Job: Reproduce the data word for word from its first line through the line containing "This screenshot has height=423, width=548.", both included. Leave the pictures out.

___ Given records ___

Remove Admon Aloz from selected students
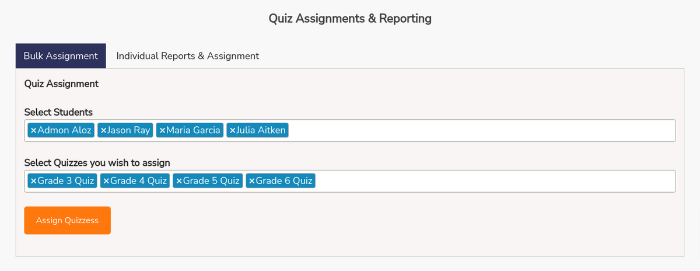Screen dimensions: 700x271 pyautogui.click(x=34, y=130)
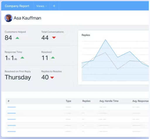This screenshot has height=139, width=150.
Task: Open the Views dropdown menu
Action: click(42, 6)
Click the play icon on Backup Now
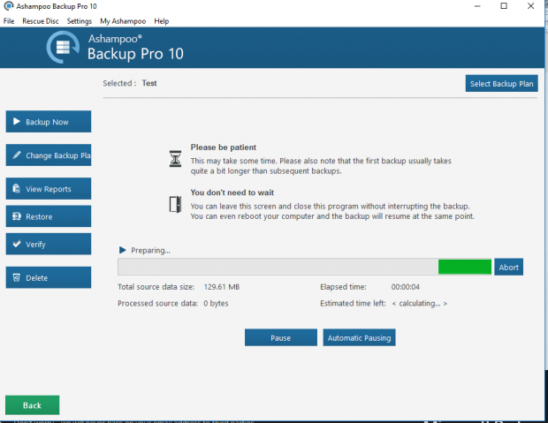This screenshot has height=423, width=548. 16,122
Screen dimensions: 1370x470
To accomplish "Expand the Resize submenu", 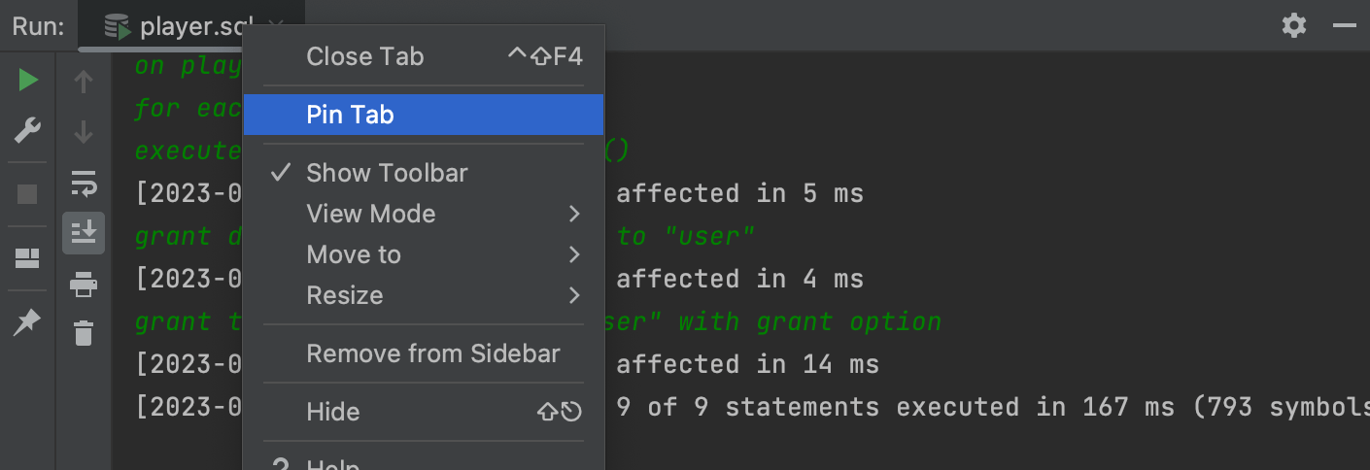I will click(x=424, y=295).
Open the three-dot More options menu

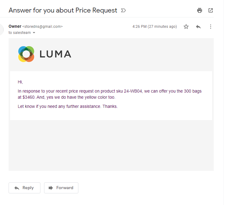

___

Result for this exercise:
Remove Admon Aloz from selected students
Screen dimensions: 700x271 pyautogui.click(x=34, y=130)
This screenshot has height=139, width=150.
Task: Open the Views dropdown menu
Action: click(42, 6)
Click the play icon on Backup Now
This screenshot has height=423, width=548. 16,122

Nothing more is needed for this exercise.